Mesures rigoureuses envers Pie VII. Ces violences furent suivies d'autres mesures d'une nature plus triste encore, parce qu'elles étaient empreintes du caractère d'une colère mesquine. Napoléon ordonna de séparer le Pape de tous ceux qui l'avaient entouré jusqu'ici, excepté un ou deux domestiques dont on serait sûr, de ne lui pas laisser un seul secrétaire, de profiter du moment où il serait à la promenade pour lui ôter tout moyen d'écrire, d'enlever ses papiers et de les envoyer à Paris pour qu'on les y examinât, de réduire à quinze ou vingt mille francs par an sa dépense qui avait toujours été princière, et de déclarer au Pape qu'il lui était expressément défendu d'écrire ou de recevoir des lettres. Un officier de gendarmerie fut expédié pour le garder jour et nuit, et observer ses moindres mouvements. Le préfet, M. de Chabrol, était chargé d'effrayer Pie VII non-seulement pour lui-même, mais pour tous ceux qui se trouveraient compromis dans les menées qu'on découvrirait à l'avenir. Il devait lui dire que par sa conduite imprudente il se mettait dans le cas d'être jugé, déposé même par un concile, et qu'il exposait ses complices à des peines plus sévères encore.

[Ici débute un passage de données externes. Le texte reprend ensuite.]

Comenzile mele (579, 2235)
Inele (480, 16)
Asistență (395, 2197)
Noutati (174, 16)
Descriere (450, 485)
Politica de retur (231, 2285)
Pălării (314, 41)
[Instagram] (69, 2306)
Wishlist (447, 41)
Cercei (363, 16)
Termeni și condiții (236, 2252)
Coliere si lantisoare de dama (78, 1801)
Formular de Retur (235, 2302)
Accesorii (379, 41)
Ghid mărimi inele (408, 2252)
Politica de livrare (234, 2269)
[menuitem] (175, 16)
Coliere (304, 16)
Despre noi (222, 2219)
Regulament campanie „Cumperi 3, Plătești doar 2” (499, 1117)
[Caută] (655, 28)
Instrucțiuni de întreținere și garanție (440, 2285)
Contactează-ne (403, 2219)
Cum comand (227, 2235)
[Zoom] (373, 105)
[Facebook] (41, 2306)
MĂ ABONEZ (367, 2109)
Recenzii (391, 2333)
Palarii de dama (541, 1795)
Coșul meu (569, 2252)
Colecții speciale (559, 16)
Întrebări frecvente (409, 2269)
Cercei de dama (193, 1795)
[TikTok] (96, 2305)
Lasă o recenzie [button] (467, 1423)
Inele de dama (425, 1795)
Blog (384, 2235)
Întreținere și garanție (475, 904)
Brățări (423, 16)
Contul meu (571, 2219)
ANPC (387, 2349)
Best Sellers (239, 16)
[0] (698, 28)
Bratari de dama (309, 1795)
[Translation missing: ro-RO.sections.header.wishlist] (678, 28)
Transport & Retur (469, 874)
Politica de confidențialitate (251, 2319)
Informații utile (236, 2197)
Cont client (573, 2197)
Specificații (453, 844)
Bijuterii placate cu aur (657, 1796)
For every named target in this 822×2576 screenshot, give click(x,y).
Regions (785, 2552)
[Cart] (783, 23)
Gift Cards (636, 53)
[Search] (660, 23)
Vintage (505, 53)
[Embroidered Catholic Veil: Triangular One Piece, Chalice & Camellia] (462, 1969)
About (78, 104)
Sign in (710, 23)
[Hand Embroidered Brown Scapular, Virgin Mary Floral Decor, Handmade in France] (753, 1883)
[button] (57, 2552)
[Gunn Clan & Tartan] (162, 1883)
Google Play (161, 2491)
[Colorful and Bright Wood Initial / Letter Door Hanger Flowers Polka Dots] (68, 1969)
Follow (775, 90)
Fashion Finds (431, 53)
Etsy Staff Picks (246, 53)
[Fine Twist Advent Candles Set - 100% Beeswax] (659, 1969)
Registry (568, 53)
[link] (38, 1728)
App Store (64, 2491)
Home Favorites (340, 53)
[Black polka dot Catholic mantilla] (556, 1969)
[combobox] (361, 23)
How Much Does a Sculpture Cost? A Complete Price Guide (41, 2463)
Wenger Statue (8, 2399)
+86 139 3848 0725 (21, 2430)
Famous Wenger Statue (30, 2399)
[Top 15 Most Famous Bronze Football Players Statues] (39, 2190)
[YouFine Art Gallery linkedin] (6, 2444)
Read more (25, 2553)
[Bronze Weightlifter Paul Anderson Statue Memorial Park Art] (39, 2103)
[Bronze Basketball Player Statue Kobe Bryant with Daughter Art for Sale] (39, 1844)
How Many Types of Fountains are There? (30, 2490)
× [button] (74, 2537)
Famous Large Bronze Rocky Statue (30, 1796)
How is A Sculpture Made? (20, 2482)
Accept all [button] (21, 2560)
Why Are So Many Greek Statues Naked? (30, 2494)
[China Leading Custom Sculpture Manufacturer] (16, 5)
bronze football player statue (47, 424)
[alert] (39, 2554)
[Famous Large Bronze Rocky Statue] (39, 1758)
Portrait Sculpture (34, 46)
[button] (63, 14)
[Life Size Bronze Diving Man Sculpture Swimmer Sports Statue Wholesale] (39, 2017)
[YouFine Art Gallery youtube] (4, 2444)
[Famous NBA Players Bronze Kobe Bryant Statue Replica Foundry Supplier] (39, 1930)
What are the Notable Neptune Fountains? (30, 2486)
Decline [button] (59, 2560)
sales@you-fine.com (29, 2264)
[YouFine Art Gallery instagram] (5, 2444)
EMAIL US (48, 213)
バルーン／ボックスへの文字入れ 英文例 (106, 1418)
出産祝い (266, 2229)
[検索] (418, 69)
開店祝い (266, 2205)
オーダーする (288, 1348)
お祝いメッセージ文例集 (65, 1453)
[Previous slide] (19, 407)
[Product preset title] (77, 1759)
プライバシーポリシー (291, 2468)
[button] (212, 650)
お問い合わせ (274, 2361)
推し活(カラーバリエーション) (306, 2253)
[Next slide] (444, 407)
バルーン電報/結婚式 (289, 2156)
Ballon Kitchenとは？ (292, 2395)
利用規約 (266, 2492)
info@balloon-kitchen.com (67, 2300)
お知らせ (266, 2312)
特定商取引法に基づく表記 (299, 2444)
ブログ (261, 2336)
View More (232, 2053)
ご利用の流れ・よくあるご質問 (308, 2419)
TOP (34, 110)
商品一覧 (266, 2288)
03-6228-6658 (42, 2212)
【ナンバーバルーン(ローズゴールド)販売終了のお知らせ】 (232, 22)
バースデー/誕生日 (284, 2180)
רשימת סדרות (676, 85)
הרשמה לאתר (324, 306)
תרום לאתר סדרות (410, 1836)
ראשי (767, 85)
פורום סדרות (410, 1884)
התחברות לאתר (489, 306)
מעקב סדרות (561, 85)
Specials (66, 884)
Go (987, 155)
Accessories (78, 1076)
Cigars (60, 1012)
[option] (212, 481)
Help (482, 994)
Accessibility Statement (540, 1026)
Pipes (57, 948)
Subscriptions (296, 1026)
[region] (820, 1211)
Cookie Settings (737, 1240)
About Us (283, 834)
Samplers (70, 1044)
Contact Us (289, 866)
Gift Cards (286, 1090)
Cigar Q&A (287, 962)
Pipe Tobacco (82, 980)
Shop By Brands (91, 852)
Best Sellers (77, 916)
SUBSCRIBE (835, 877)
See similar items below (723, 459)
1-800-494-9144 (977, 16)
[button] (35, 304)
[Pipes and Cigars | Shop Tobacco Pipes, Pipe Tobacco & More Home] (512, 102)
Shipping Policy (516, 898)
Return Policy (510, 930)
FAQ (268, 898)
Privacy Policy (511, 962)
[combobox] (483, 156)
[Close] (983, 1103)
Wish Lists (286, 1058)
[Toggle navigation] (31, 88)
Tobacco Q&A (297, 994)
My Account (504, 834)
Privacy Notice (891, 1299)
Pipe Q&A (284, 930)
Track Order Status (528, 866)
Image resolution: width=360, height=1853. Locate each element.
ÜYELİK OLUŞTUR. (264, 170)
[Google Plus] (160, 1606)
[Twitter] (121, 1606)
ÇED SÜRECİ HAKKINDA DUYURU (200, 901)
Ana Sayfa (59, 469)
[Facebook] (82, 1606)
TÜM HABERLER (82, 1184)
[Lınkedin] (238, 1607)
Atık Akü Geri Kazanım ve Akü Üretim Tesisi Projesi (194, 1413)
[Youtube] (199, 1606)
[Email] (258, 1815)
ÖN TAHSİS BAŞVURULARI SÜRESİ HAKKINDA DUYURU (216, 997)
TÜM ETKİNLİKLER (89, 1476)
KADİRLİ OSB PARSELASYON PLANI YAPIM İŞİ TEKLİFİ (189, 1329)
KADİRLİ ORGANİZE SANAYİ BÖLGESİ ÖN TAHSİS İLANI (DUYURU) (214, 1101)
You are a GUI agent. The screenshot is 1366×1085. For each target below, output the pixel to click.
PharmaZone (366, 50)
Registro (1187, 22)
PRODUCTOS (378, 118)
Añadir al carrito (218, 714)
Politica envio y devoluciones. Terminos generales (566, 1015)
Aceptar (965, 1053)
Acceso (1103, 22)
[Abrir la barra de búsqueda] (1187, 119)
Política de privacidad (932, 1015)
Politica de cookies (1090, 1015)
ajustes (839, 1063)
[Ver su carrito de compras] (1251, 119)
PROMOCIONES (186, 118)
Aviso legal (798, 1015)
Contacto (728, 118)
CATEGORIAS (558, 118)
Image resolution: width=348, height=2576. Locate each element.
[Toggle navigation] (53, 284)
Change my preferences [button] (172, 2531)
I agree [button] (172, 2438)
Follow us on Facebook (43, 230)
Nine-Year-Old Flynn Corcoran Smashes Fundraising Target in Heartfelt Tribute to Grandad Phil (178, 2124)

Conduite habile et respectueuse du préfet de Montenotte envers Pie VII. Heureusement l'exécution de ces mesures de colère était confiée à un homme plein de tact et de convenance. M. de Chabrol parla au Pape non pas en ministre menaçant d'une puissance irritée, mais en ministre affligé, qui ne se servait de la force dont il était armé que pour donner à son auguste prisonnier quelques conseils de prudence et de sagesse. Il ne put pourtant pas épargner au Pape l'éloignement de ses entours, l'enlèvement de ses papiers, et beaucoup d'autres précautions aussi humiliantes que puériles. Le Pape, troublé d'abord plus qu'il ne convenait (et nous le rapportons avec regret, car on est jaloux de la dignité d'une telle victime), se remit bientôt, écouta avec douceur M. de Chabrol, dit que si on lui avait demandé ses papiers il les aurait livrés, sans qu'on eût besoin de recourir à une supercherie, comme de les prendre pendant qu'il était à la promenade, promit de ne plus correspondre, non à cause de lui, mais à cause de ceux qui pourraient devenir victimes de leur dévouement à l'Église, et ajouta que quant à lui, vieux, accablé par les événements, il était au terme de sa carrière, et tromperait bientôt ses persécuteurs en ne laissant dans leurs mains, au lieu d'un pape, qu'un cadavre inanimé.